The time thus seems overdue to give up these airy [historical] ambitions which in any case are doomed to render things (and archaeology) secondary… (Olsen, 2012)
Wezenlijke kennis en de NOaA
De vraag was nog niet gesteld, of ik krijg per mail toevallig een update over de stand van zaken in de nieuwe Nederlandse Onderzoeksagenda Archeologie 2.0 (NOaA). En verhip, wat staat er ergens bij de vragen over conflictarcheologie: “Het is echter de vraag of archeologisch onderzoek wezenlijk bijdraagt aan onze kennis daar waar een overvloed van historische bronnen beschikbaar is.” Het punt van Olsen is bij deze gestaafd voor de Nederlandse context: de archeoloog heeft hier de rol van historicus. Toch, belangrijker en zeer correct gesteld vind ik het begrip ‘wezenlijke kennis’ in deze NOaA-tekst.
Even los van het punt van de vorige paragraaf of archeologische kennis altijd historisch is: het streven naar een wezenlijke bijdrage lijkt me in ieder geval hartsitkke nobel en kan ik me ten volle achter scharen. Goed punt dus dat het hier wordt genoemd! De tekst noemt hier alleen nog geen criteria waarmee kennis of andere bijdragen wel of niet als wezenlijk kunnen worden bestempeld. Daardoor wordt het nu een wat betekenisloos begrip waar iedereen kan invullen wat hem/haar zelf het beste lijkt. Wat is dan die ‘wezenlijke kennis’ waar naar moet worden gestreefd? En wanneer is kennis niet wezenlijk. En hoe verhoud deze zin in de NOaA zich tot de andere rollen die conflict archeologie kan aanmemen, zoals – ik noem maar een dwarstraat – alternative storytelling and translation?
Daarom wil ik de auteurs van de NOaA wel uitdagen een stapje verder te gaan. Als casus kan het werk van Price op Peleliu dienen. Draagt dat bij aan wezenlijke kennis?

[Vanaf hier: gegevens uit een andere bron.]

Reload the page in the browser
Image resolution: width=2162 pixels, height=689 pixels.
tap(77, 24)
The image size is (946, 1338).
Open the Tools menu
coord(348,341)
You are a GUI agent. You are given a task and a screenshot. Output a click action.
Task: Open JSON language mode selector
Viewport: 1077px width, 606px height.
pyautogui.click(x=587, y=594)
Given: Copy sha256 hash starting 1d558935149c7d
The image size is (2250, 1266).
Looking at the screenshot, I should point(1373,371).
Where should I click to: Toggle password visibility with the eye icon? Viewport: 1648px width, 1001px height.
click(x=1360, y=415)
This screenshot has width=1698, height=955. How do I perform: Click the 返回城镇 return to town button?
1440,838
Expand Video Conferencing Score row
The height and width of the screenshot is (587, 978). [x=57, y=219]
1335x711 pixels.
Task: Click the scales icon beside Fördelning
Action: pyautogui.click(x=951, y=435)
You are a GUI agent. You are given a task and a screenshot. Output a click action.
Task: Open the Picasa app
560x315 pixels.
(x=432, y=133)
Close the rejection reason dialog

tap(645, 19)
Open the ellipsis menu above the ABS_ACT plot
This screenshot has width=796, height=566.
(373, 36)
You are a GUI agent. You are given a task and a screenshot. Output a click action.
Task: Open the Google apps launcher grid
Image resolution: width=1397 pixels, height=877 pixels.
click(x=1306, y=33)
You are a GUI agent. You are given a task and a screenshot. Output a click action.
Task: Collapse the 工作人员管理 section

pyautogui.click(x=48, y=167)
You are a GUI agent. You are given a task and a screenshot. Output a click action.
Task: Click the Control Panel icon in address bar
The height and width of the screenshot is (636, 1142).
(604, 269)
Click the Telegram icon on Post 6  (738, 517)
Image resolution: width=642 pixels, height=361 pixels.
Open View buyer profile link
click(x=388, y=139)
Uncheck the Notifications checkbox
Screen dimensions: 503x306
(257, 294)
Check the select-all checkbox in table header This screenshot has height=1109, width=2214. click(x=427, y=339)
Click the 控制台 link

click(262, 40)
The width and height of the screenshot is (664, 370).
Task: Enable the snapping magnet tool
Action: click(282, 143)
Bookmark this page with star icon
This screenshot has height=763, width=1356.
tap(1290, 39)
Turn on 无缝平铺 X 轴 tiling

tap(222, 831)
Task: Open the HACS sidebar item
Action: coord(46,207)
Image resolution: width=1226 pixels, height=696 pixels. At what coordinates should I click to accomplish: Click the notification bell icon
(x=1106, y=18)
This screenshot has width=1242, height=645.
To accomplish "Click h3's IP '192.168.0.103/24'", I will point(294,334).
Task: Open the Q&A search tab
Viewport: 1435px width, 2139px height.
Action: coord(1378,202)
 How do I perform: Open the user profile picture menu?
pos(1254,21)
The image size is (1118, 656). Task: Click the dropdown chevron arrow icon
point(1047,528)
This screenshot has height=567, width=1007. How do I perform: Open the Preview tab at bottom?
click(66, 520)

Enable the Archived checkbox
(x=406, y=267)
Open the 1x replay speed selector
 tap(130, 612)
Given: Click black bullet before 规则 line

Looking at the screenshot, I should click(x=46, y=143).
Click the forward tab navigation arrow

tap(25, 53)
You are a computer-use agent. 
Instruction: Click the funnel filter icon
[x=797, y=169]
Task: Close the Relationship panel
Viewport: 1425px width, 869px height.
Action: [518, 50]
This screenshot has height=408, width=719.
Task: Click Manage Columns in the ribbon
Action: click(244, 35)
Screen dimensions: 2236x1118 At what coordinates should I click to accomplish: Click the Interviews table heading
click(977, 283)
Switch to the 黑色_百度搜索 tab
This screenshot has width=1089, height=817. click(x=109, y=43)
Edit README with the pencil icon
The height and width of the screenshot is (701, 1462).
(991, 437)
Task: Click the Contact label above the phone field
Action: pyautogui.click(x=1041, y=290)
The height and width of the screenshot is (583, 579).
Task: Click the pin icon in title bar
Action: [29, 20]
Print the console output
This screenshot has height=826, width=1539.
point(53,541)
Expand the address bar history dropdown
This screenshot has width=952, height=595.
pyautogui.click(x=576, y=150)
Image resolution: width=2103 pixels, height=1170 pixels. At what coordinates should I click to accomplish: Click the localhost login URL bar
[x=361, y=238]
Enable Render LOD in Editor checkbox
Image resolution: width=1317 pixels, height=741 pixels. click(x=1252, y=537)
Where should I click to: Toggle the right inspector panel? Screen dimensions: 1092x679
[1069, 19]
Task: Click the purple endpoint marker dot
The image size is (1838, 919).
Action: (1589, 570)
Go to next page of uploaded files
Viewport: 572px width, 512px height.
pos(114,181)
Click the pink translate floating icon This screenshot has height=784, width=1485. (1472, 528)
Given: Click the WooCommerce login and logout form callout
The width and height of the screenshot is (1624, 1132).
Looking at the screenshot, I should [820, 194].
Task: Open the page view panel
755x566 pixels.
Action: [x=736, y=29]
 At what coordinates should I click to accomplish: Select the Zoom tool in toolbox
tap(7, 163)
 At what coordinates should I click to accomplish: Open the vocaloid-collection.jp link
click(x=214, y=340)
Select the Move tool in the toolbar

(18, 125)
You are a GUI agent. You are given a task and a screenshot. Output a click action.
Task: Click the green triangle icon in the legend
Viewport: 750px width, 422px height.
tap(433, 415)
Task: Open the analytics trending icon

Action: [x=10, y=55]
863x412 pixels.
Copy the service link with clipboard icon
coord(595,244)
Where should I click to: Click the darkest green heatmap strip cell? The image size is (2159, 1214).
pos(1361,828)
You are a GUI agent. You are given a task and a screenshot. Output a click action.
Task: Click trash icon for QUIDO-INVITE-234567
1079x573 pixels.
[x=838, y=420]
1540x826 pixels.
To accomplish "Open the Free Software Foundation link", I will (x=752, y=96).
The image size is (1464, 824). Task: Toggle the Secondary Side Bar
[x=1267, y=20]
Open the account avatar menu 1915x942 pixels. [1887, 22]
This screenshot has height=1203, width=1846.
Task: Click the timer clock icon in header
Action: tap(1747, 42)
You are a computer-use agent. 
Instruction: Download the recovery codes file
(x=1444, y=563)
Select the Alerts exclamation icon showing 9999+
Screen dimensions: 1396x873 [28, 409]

En op grond van welke criteria wel, of niet?
Wezenlijk vrij ademhalen
Het streven naar een wezenlijk bijdrage is een prima doel. Voor minder zou ik het zelf ook niet willen doen. Ook mijn artikel in Archeobrief was -in lijn met de NOaA, misschien – niets anders dan een roep om meer wezenlijke conflictarcheologie van recent conlfict. Bovendien is het een belangrijk discussiepunt voor de hele archeologie, want ook voor oudere perioden – ik noem een zekere begraafplaats in Delft.… – maken archeologen op dit moment kennelijk niet altijd duidelijk genoeg dat onderzoek een wezenlijke bijdrage levert. Er blijft natuurlijk een kansje dat de archeologie van modern conflict generiek de toets der wezenlijkheid in Nederland niet doorstaat, maar zelfs dan maak ik me voor het werk nog geen zorgen: internationaal bestaan de peers voor het werk gegarandeerd (!) en dat is voor elke onderzoeker wezenlijk opgelucht ademhalen.
Bronnen
Neil Price, 2016. Lezing ‘War of the Worlds’, maart 2016, Universiteit van Amsterdam, ACASA.
Neil Price & Rick Knecht, 2012. Peleliu 1944: The Archaeology of a South Pacific D-Day.
Bjørnar Olsen, 2012. After Interpretation: Remembering Archaeology.